The paper trail seized by the police offers a rare glimpse into the new and usually opaque world of post-Cold-War international arms brokers. It shows how a new generation of black market suppliers have helped turn the former Soviet bloc into a weapons warehouse for outlaw regimes, insurgencies, and terrorist groups.

In late 1997 and early 1998, planes laden with arms departed from the Ukraine and flew to Peshawar in Pakistan. From there, the materiel was trucked to the Taliban government in Kabul. During the 1990s, Iraq and Yugoslavia bought tens of millions of dollars worth of weapons with the help of black market suppliers based in Eastern Europe, despite being the objects of U.N. embargoes at the time. And while it’s difficult to trace back weapons shipments to their original supplier, U.S. government officials believe that black market arms find their way to weapons bazaars in places like Somalia, Pakistan, and Yemen, and from there are bought by terrorist groups.

The primary destination of most of the illicit small arms is Africa, where eleven major conflicts (involving 32 countries) have erupted during the past decade.
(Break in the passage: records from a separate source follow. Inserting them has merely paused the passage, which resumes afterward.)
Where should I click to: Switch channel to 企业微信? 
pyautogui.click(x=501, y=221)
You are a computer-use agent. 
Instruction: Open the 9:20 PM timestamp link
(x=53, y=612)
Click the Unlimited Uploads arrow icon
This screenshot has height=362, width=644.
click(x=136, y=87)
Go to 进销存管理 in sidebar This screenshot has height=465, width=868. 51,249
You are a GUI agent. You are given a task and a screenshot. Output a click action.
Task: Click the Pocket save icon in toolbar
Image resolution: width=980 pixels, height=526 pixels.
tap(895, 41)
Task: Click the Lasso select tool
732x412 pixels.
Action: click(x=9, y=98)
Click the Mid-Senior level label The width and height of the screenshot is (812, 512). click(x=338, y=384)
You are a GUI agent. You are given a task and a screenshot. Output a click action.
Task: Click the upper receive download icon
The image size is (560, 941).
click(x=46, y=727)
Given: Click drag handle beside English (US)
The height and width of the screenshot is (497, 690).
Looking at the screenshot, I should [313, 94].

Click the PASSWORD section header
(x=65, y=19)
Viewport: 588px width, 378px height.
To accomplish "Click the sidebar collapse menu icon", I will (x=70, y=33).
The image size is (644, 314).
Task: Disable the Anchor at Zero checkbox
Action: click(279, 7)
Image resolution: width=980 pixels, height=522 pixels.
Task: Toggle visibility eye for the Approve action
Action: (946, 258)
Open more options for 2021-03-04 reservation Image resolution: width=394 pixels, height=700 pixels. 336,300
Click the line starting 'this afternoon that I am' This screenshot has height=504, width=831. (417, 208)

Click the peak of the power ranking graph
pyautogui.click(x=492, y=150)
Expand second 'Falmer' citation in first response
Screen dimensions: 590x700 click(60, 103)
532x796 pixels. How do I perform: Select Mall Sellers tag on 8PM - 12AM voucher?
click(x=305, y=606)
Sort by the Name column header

Among the bloodiest are those in Liberia and Sierra Leone, where tens of thousands of people have been killed, half a million have become refugees, and as many as two million have been displaced.

Italian authorities suspect that Minin may have ties to a number of other Eastern European gunrunners who have been arrested in their country over the past few years. “It’s important to stop this now because otherwise the problem could explode here,” says Walter Mapelli, the prosecutor who is preparing the case against Minin.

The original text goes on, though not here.